Ce n’est pas une surprise mais c’est désormais quasi officiel : le compte pénibilité sera bien fortement simplifié pour éviter qu’il ne devienne l'usine à gaz annoncée. Sa première version avait provoqué une levée de bouclier côté patronat, ce dernier estimant ce système trop complexe, voire inapplicable. Le gouvernement a donc demandé un rapport sur le sujet et ce dernier est sans ambiguïté : lui aussi prône une simplification du dispositif. Certains ajustements sont d’ailleurs déjà en préparation.
Un dispositif malmené dès sa création.
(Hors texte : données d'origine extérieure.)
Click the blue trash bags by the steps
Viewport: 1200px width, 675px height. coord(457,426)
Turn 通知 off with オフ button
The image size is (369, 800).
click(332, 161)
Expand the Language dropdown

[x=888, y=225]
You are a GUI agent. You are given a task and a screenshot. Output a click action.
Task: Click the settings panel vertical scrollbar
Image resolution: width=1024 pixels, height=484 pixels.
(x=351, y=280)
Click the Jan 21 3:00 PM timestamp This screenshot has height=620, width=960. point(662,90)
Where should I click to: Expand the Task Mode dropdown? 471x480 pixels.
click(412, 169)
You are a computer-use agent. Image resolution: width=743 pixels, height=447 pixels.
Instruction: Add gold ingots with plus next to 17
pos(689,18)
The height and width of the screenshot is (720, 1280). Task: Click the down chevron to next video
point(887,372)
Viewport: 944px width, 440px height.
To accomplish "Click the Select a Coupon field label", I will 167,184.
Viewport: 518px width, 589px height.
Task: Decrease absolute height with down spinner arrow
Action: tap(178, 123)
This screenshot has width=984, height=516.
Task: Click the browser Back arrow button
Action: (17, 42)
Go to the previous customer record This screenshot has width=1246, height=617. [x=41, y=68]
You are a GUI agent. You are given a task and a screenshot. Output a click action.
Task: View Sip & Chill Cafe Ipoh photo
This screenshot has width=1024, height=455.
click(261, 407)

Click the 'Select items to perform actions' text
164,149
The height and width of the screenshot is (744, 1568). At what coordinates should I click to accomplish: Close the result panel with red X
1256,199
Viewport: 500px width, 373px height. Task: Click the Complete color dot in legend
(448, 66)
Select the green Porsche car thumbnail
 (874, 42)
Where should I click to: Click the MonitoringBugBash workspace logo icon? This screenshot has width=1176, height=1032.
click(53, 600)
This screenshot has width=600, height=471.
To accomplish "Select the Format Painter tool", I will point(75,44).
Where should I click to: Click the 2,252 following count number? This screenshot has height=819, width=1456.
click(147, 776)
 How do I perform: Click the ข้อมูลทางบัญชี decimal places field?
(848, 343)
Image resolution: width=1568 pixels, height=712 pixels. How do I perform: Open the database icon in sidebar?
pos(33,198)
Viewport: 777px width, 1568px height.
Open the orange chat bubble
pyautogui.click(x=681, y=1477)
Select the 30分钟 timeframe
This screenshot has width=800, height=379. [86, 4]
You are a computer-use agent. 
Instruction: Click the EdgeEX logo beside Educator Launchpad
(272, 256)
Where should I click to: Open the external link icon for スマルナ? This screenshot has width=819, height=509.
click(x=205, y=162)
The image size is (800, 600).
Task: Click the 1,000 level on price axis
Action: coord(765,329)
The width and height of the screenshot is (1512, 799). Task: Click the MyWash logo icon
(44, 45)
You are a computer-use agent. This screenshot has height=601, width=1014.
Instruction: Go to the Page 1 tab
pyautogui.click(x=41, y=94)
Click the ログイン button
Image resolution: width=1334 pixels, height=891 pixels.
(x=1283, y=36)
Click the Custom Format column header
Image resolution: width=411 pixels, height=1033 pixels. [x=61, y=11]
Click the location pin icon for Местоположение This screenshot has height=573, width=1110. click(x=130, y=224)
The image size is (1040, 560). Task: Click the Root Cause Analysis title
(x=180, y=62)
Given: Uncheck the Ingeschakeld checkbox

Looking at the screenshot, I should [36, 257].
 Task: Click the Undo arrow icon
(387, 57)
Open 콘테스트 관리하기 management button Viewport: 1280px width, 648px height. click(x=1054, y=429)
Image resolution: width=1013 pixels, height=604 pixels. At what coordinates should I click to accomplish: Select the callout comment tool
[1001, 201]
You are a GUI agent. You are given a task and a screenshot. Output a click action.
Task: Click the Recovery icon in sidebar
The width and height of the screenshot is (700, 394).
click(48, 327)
Parce qu’un ouvrier du bâtiment et une secrétaire n’arrivent pas dans le même état de santé à la retraite, le gouvernement a décidé d’instaurer le compte pénibilité : un relevé de tâches dangereuses ou usantes qui doit permettre à ceux qui y sont le plus exposés de partir à la retraite plus tôt.
Sauf que pour mesurer la pénibilité de chaque métier, l’employeur était censé effectuer un suivi personnalisé : identifier pour chaque salarié les facteurs de pénibilité (températures extrêmes, port de charges lourdes, travail de nuit, etc.) et la durée d’exposition à ceux-ci. Bien trop fastidieux et compliqué aux yeux du patronat, un message que le gouvernement n’a pu ignorer au moment où il mettait en avant son choc de simplification.
Face à cette bronca, le gouvernement a donc confié au député Christophe Sirugue et au chef d’entreprise Gérard Huot la mission de réaliser un rapport sur le sujet. Un document qui sera remis au gouvernement mardi, avant que ce dernier s’en inspire pour faire évoluer le compte pénibilité.
Vers un compte pénibilité 2.0. Pour les auteurs du rapport, la sortie de crise doit passer par une réforme du dispositif : exit le principe d’un suivi individuel, place à une fiche métiers. Concrètement, l'employeur ne devra pas comptabiliser tous les jours le nombre d'heures pendant lesquelles son salarié est dans une posture pénible, ou encore exposé au bruit ou à des températures extrêmes. A la place, le chef d'entreprise pourra se référer à une fiche par métiers, un mode d’emploi qui résume les facteurs de pénibilité et les degrés d’exposition pour chaque poste. A partir de ce document, l’employeur calculera le nombre de points acquis par ses salariés, le tout résumé dans une déclaration faite chaque année.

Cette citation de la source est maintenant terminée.